Smith is very optimistic that in five years, Seattle will be really far down the road towards having an effective alternative response while being able to focus more on diversion and re-entry services as well. She mentioned an Office of Violence Prevention that Harrell is considering establishing in order to organize all the city’s prevention services under a single umbrella. 

“I know through firsthand experience, but also just through the lens of cognition, anyone can change,” Smith said. “We’ve got to start there. And then if it looks like this is not a system where somebody’s going to experience positive change? Reform that system.” 

Smith is hard at work doing just that, in spite of the many budgetary, labor, and operational obstacles standing in her way. Only time will tell if she’s able to achieve her vision for Seattle’s third public safety department, but she seems determined to do everything in her power to make it happen.

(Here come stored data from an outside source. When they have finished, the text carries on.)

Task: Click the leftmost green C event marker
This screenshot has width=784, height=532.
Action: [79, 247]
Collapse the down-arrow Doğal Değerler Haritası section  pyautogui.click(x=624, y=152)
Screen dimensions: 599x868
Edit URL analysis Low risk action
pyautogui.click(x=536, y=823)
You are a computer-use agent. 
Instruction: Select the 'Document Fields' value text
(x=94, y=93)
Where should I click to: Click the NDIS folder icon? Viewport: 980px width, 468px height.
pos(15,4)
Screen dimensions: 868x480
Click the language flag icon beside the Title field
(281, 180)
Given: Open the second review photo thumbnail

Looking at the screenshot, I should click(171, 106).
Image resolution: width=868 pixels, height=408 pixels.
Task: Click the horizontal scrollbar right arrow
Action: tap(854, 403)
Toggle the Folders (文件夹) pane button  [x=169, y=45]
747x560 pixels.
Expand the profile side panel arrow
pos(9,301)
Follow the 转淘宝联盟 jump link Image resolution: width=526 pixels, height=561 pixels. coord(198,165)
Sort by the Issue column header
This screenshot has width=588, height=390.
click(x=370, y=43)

“I am working for this person dying on the sidewalk,” Smith said. “Somebody has to.”

Article Author

Amy Sundberg is the publisher of Notes from the Emerald City, a weekly newsletter on Seattle politics and policy with a particular focus on public safety, police accountability, and the criminal legal system. She also writes science fiction, fantasy, and horror novels. She is particularly fond of Seattle’s parks, where she can often be found walking her little dog.